## PAGE TEXT
>>>

Trailer Blogger

Donnie Darko: Seth Rogen’s Big Screen Debut

Posted in Dark Comedy, Drama, Sci Fi by Adam on August 7, 2008
Click to watch the Donnie Darko trailer at

Click to watch the Donnie Darko trailer at

Before appearing in The 40 Year Old Virgin, Knocked Up or Superbad, or even showing up as Eager Cameraman in Anchorman, Pineapple Express star Seth Rogen played bully Ricky Danforth in director Richard Kelly’s 2001 cult classic Donnie Darko. While Rogen didn’t get too much screen time, he was present the first time Donnie and Gretchen spoke, delivering the classy line, “I like your boobs,” and was also responsible for throwing Gretchen to the ground moments before she was hit by a car. Not exactly the funniest role ever, but at least it served as a stepping stone for Rogen from his TV roles in “Freaks and Geeks” and “Undeclared” to his current streak of feature film success.

The Donnie Darko trailer begins with Drew Barrymore reciting a melodramatic passage from a novel to her English class, which includes Jake Gyllenhaal, or Donnie, and Seth Rogen. From there, it transitions to explaining Jake’s fragile mental state and his frequent conversations with a giant, sinister bunny rabbit. After Patrick Swayze makes a brief appearance as a motivational speaker, Jake begins talking about time travel and predestination with Noah Wyle, his science teacher. All in all, the trailer has a very bleak, creepy feel to it, and it’s clear that they decided to try to market it as a kind of horror film, even though it’s really not. I think it would have helped if they incorporated some clips that show the dark humor that runs throughout the film, and played up the fact that it takes place in the 80s by including some music from the soundtrack. My favorite part of the trailer is when Jake looks into a mirror and sees Frank, the giant rabbit, and creates a ripple in the spacetime continuum when he tries to touch the image. Donnie Darko opened October 28, 2001. Check out the Donnie Darko trailer at


Adaptation: Before Meryl Streep Moved to Greece and Started Singing All the Time

Posted in Action, Comedy, Drama by Adam on July 30, 2008
Click to watch the Adaptation trailer at

Click to watch the Adaptation trailer at

Usually, I find reading a book or watching a movie in which writing by one or more of the characters is central to the plot to be some of the most narrow, least inspired forms of entertainment imaginable. It’s as though the author or screenwriter has spent so much time writing that they have forgotten what normal people do. But, in Adaptation, Charlie Kaufman succeeds in blowing that convention to little bits even though he names his main character after himself and obsesses over the difficulties of writing a screenplay from start to finish.

<<<

## SHORT EXERCISE 1
Name every actor the trailer blog posts mention in the paragraph that begins "The Donnie Darko trailer begins".
The trailer blog posts are unrelated to the listing that comes after them.

[Rows on where targets are located]
>>>

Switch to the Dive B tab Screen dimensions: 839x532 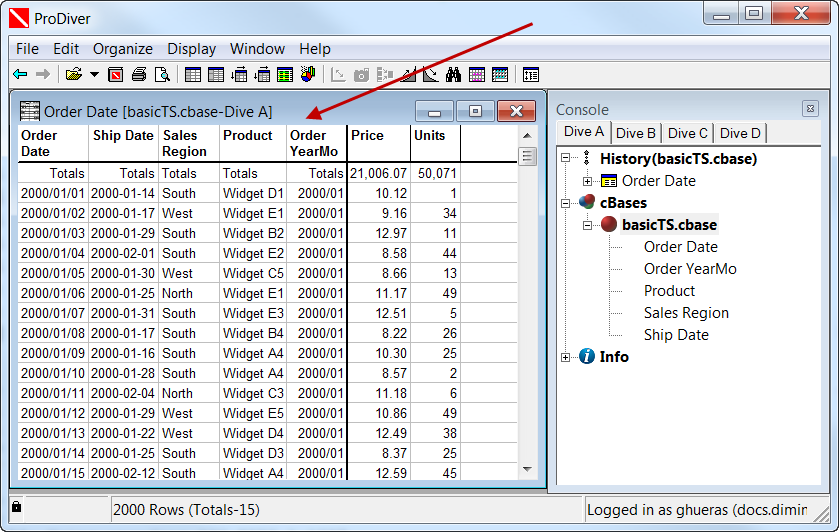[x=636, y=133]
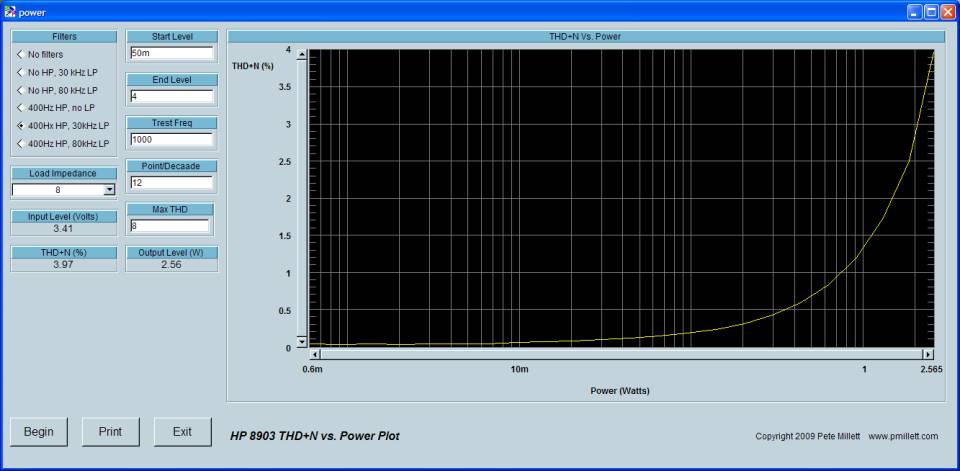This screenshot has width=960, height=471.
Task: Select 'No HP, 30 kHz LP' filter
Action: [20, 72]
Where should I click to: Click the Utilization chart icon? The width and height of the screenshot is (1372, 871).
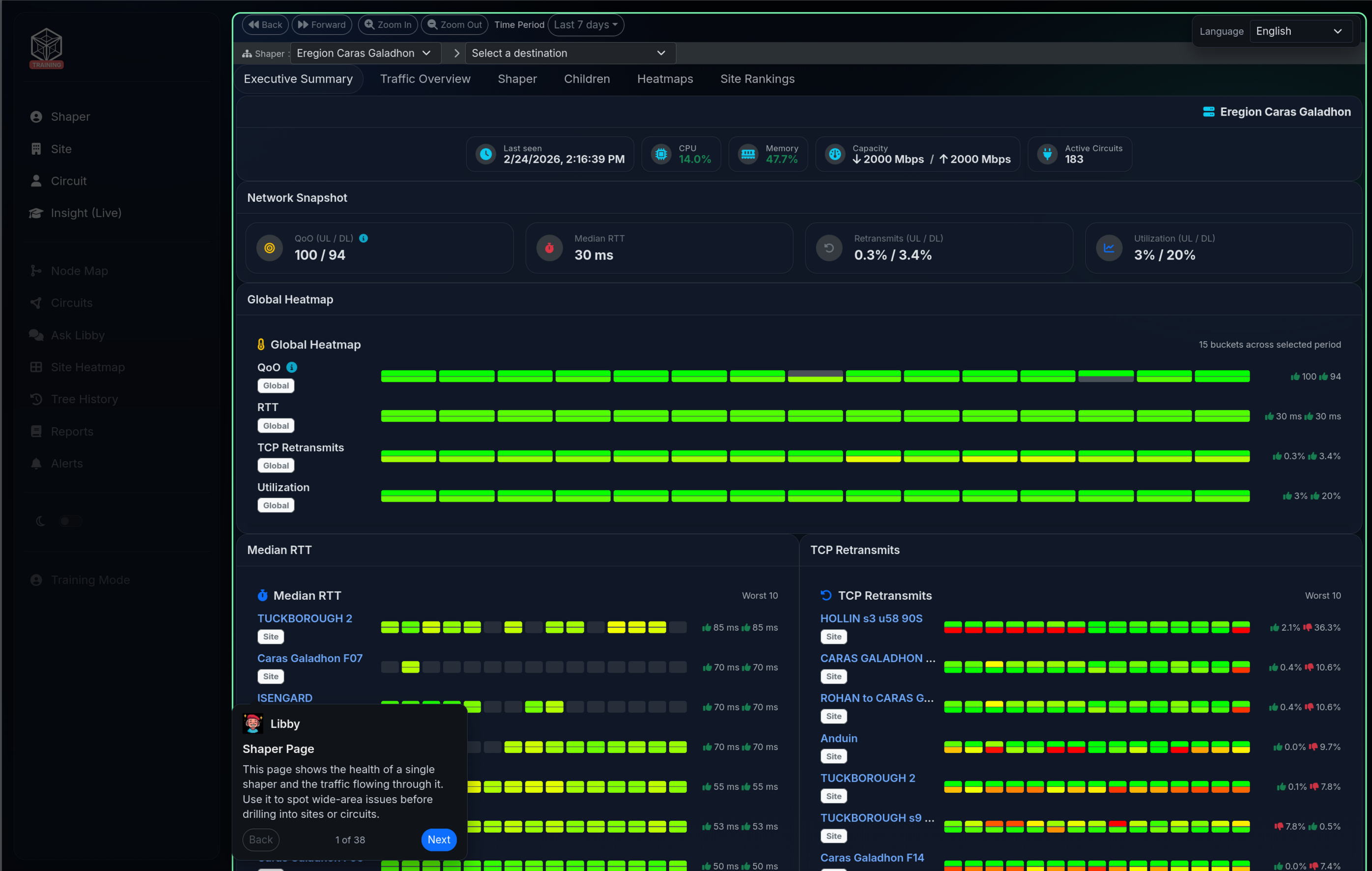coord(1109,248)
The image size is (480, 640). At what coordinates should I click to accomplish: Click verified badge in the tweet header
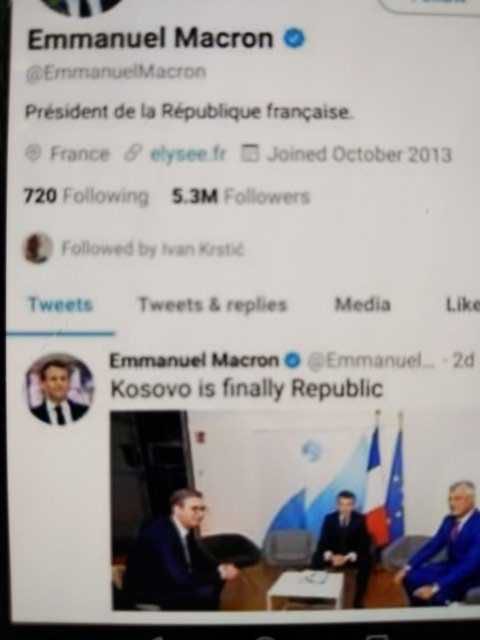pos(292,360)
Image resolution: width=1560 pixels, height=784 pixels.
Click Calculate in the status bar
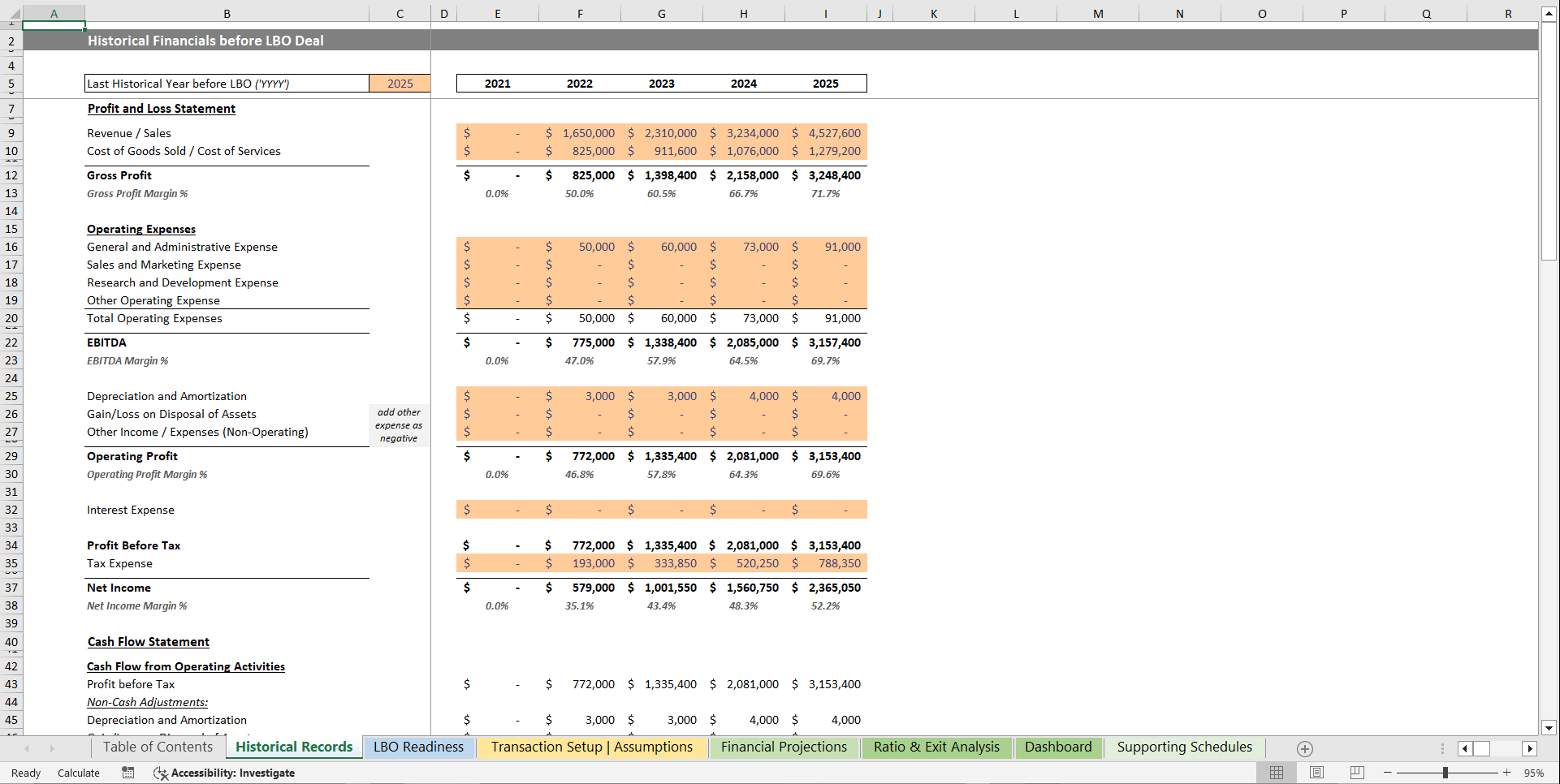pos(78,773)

<<<
>>>

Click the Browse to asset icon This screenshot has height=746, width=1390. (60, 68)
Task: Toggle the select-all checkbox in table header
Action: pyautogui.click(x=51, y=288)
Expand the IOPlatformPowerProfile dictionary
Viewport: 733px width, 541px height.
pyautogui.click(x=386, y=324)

<<<

## SHORT EXERCISE 2
In the listing, turn the part that opens with the line containing "Where should I" and closes with the line containing "pos(78,773)" into a Markdown table with the columns No. and Line, skipping blank lines and leaving out the pictures.

## WRITTEN SOLUTION 1
Drew Barrymore, Jake Gyllenhaal, Seth Rogen, Patrick Swayze and Noah Wyle

## WRITTEN SOLUTION 2
| No. | Line |
|---|---|
| 1 | Where should I click to: Click the Utilization chart icon? The width and height of the screenshot is (1372, 871). |
| 2 | coord(1109,248) |
| 3 | The image size is (480, 640). At what coordinates should I click to accomplish: Click verified badge in the tweet header |
| 4 | pos(292,360) |
| 5 | Image resolution: width=1560 pixels, height=784 pixels. |
| 6 | Click Calculate in the status bar |
| 7 | pos(78,773) |